▸ **What you need to do**
Render the lines below as a JSON list of strings, with one string for each line and blank lines left out. Leave the pictures out of the list.
-------- Exercise input
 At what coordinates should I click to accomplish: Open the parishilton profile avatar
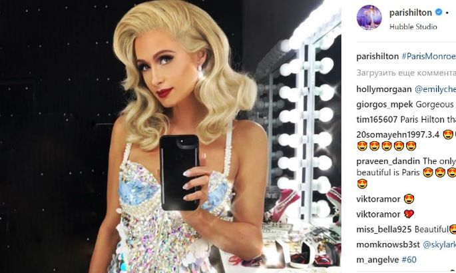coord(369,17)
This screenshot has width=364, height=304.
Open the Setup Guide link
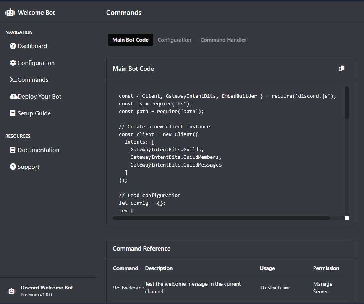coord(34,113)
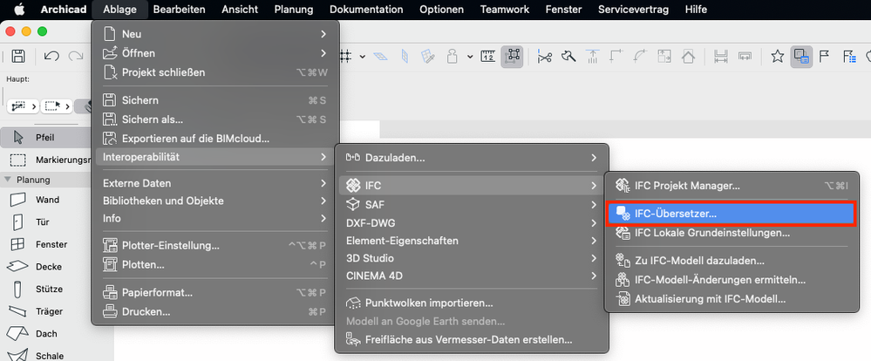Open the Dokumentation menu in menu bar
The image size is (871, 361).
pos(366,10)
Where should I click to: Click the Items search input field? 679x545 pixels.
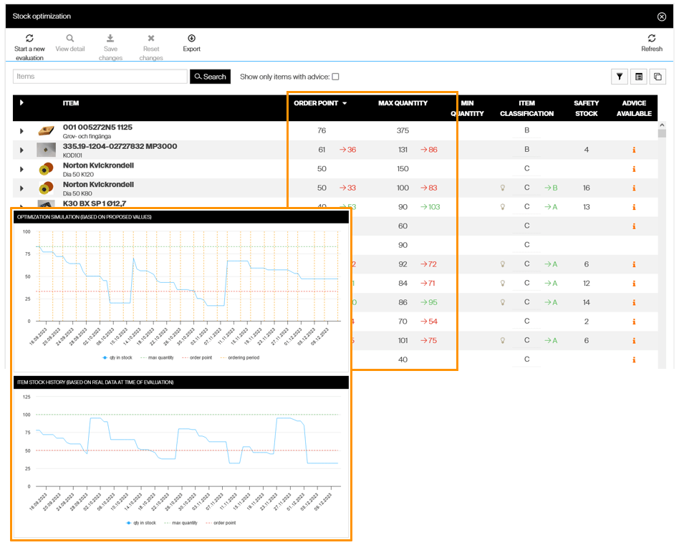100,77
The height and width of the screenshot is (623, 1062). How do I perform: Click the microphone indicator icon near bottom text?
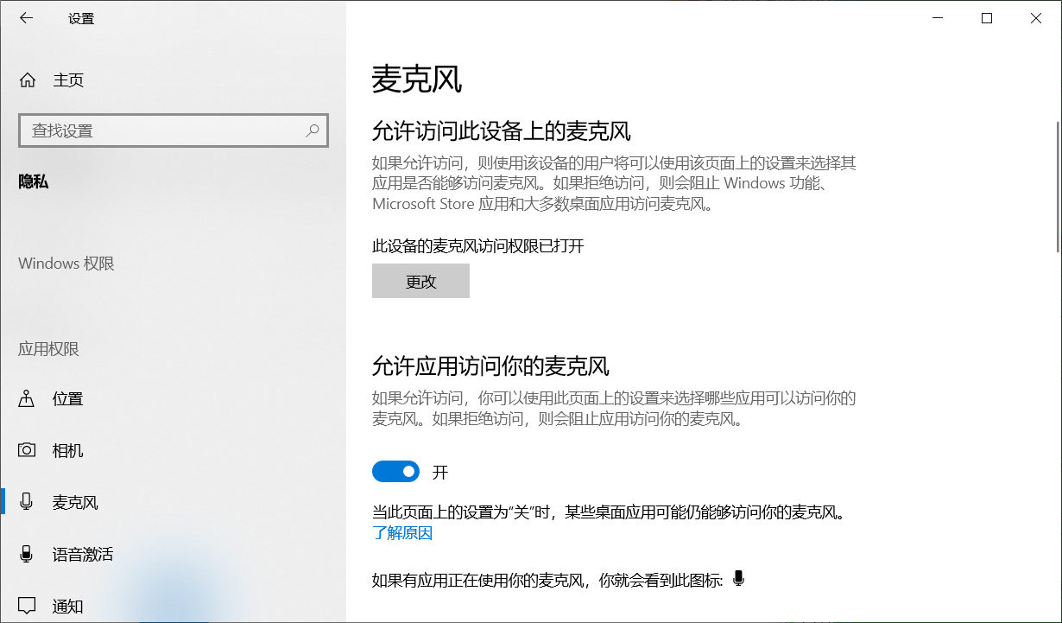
----------------
▸ **Worked answer**
[
  " At what coordinates should I click to accomplish: Open the parishilton profile avatar",
  "coord(369,17)",
  "This screenshot has width=364, height=304.",
  "Open the Setup Guide link",
  "coord(34,113)",
  "Open the Dokumentation menu in menu bar",
  "The image size is (871, 361).",
  "pos(366,10)",
  "Where should I click to: Click the Items search input field? 679x545 pixels.",
  "100,77",
  "The height and width of the screenshot is (623, 1062). How do I perform: Click the microphone indicator icon near bottom text?"
]